Accreditation is about judgment of academic quality in the hands of faculty members and academic administrators. It is about the commitment to peer review -- academics reviewing academics yet accountable to the public -- as the preferred, most effective mode of determining quality. It is about leadership for academic judgment when it comes to such factors as curriculum, programs, standards and strategic direction remaining in the hands of the academic community.
In contrast, a ratings system is a path to a government model of quality review in place of the current model of academics as the primary judges of quality.
First introduced by President Obama in August 2013 and turned over to the Education Department for development, the ratings system is on track for implementation in 2015-16. Based on the still incomplete information the department has released to the public, the system is intended to rate (read: judge) colleges and universities based on three indicators: access, affordability and student outcomes. Institutions will be considered either “high performing,” “low performing” or “those in the middle.” Ultimately, the amount of federal student aid funding a college or university receives is intended to be linked to its rating.
A federal ratings system is both an existential and political challenge to accreditation.
First, there is the challenge of a potential shift of ownership of quality. Second, new key actors in judging quality may be emerging. Finally, the relationship between accreditation and the federal government when it comes to quality may be shifting, raising questions about both the gatekeeping role of accreditation in eligibility for federal funds and the agreement about distribution of responsibilities among the parties in the triad -- the federal government, the states and accreditation.
A ratings system means that government owns quality through its indicators and its decisions about what counts as success in meeting the indicators. The indicators replace peer review.

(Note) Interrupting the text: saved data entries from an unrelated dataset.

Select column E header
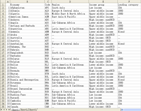This screenshot has width=141, height=111. coord(103,2)
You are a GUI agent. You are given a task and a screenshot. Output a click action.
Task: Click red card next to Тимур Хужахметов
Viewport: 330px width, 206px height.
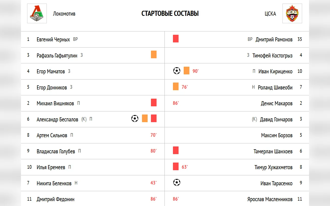point(176,167)
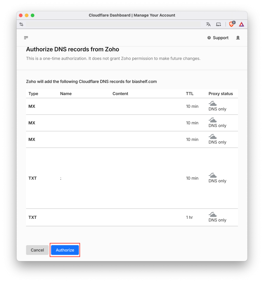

It means that government officials are key actors in judging quality. Officials replace academics. With all respect to the talent and commitment of these officials, they are not hired for their expertise in teaching and learning, developing higher education curriculum, setting academic standards, or conducting academic research. Yet using a ratings system calls for just these skills.
A ratings system means that the relationship between accreditors and the federal government, with the accreditors as dominant with regard to quality judgments, may give way to a lesser role for accreditation, perhaps using performance on the ratings system as a key determinant of eligibility for federal funds -- in addition to accreditation. Or, it is not difficult to envision a scenario in which ratings replace accreditation entirely with regard to institutional eligibility for access to federal financial aid.
We need to know more about what we do not know about the ratings system. Going forward, we will benefit from keeping the following questions in mind as the system -- and its impact on accreditation -- continues to develop.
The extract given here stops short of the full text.